Soon, though, the outside world will see a prospectus, at which point there’ll be something new to talk about: the spectacular returns about to be enjoyed by the partners of Permira, Dr Martens’ private equity owner since 2014, plus management.
Welcome to the miracle of “carried interest” – the portion of an investment profit that the private equity crew and managers retain as a bonus for success. It’s normally worth 20%, so will spit out some very large numbers in the case of Dr Martens, a business bought for £300m from the founding Griggs family (which wisely kept a minority stake) and now being brought to the stock market with a price-tag of £3bn-plus.
How large will the “carried interest” pool at Dr Martens be? Peter Morris, associate scholar at Saïd business school in Oxford, has crunched the data filed at Companies House since the buyout and has an answer. At a valuation of £3bn, the carry pool would be worth £410m, at £3.5bn, it’ll be £485m; and £4bn would mean £560m.
Now consider that only 300 people work at Permira and that the “carry” spoils tend to be concentrated among senior staff. If 80% of the pool were to be shared equally among 50 individuals, at Permira and among Dr Martens’ management, each person would be looking at between £6.6m (at a £3bn valuation) and £9m (at a £4bn valuation). Those figures are averages, per head, for 50 people.

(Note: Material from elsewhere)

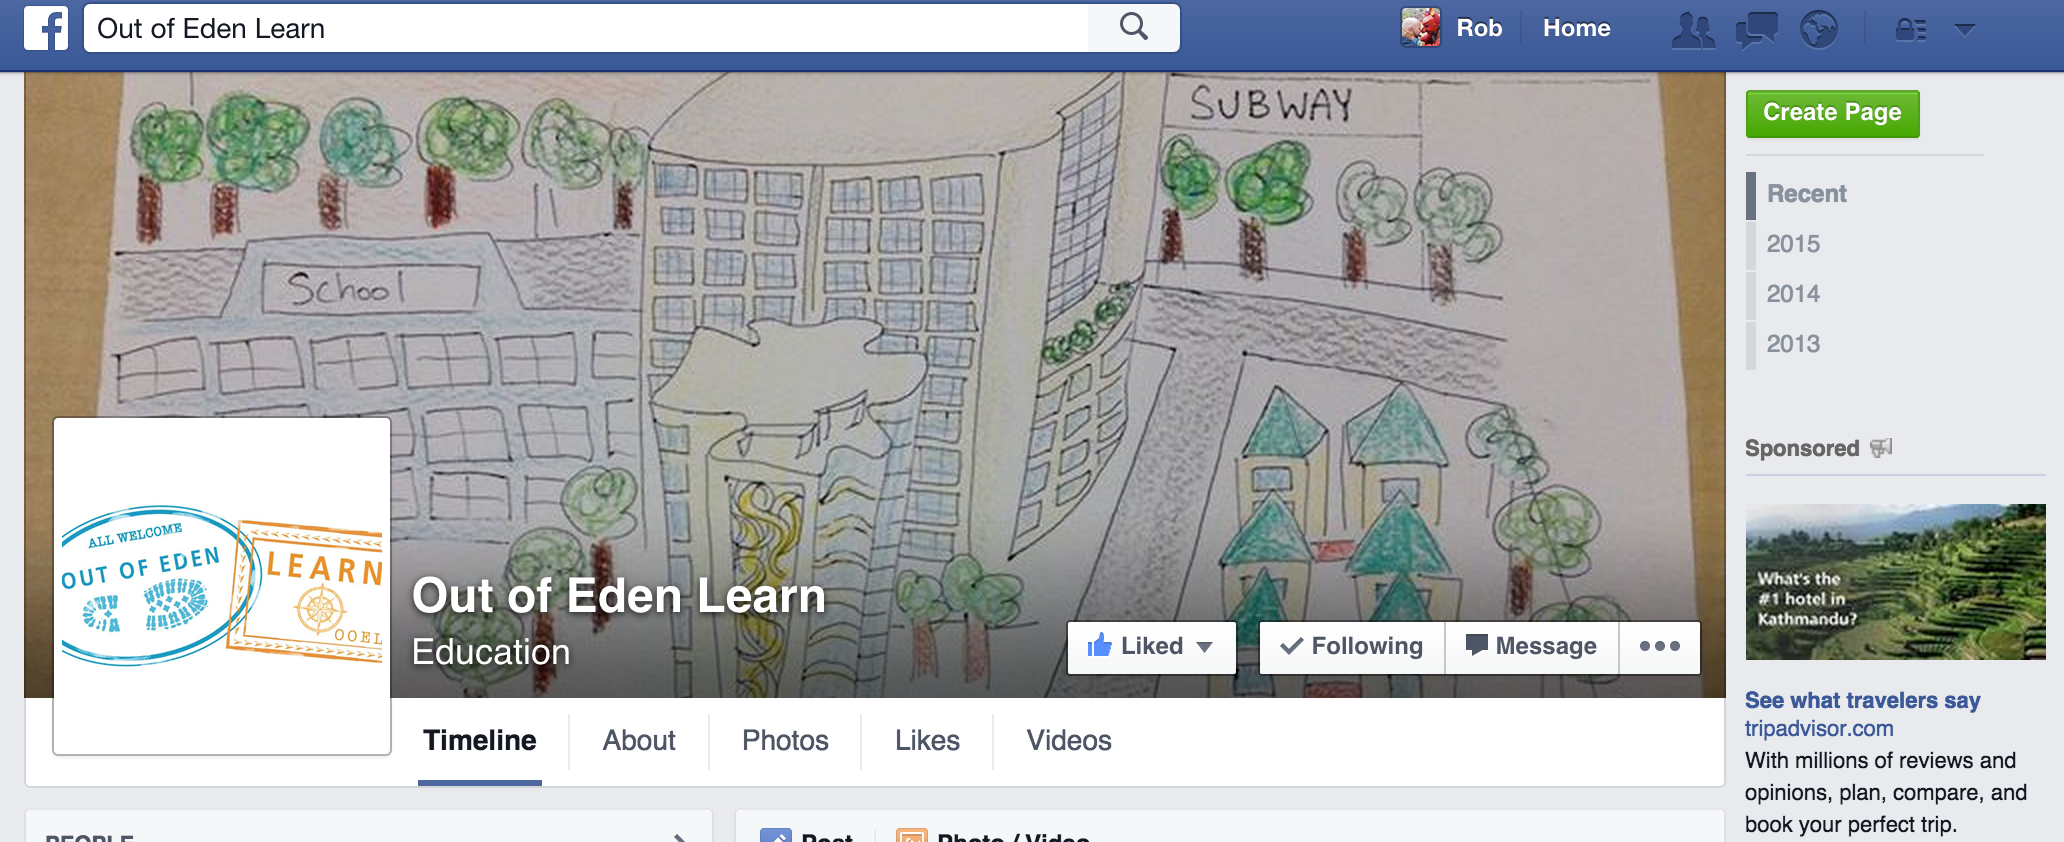Image resolution: width=2064 pixels, height=842 pixels.
Task: Expand the People section chevron
Action: point(679,836)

A few qualifications are needed. First, we don’t know precisely what investment hurdle Permira employs before “carried interest” kicks in (Morris has assumed 8%, typical for the industry). Nor do we know how Permira allocates its bonus pool; sums for individuals could be diluted by duff investments elsewhere by the same fund. And, of course, the numbers assume a complete disposal of Dr Martens, whereas the float is the only the first stage in the sell-down.
But the picture looks broadly correct. Dr Martens – “a canvas for rebellious self-expression across generations,” or so the corporate hype has it – is about to create a large cast of multi-millionaires. The investors in the relevant Permira fund will also do very well, obviously, but “carried interest” is the real kicker for the private equity crew.
Indeed, it gets better still for them. “Carried interest” payments are treated as capital gains, and thus taxed at only 28%, rather than at the top rate of income tax of 45%. That tax oddity has always looked indefensible since the beneficiaries aren’t putting any capital at risk and their winnings are bonuses in all but…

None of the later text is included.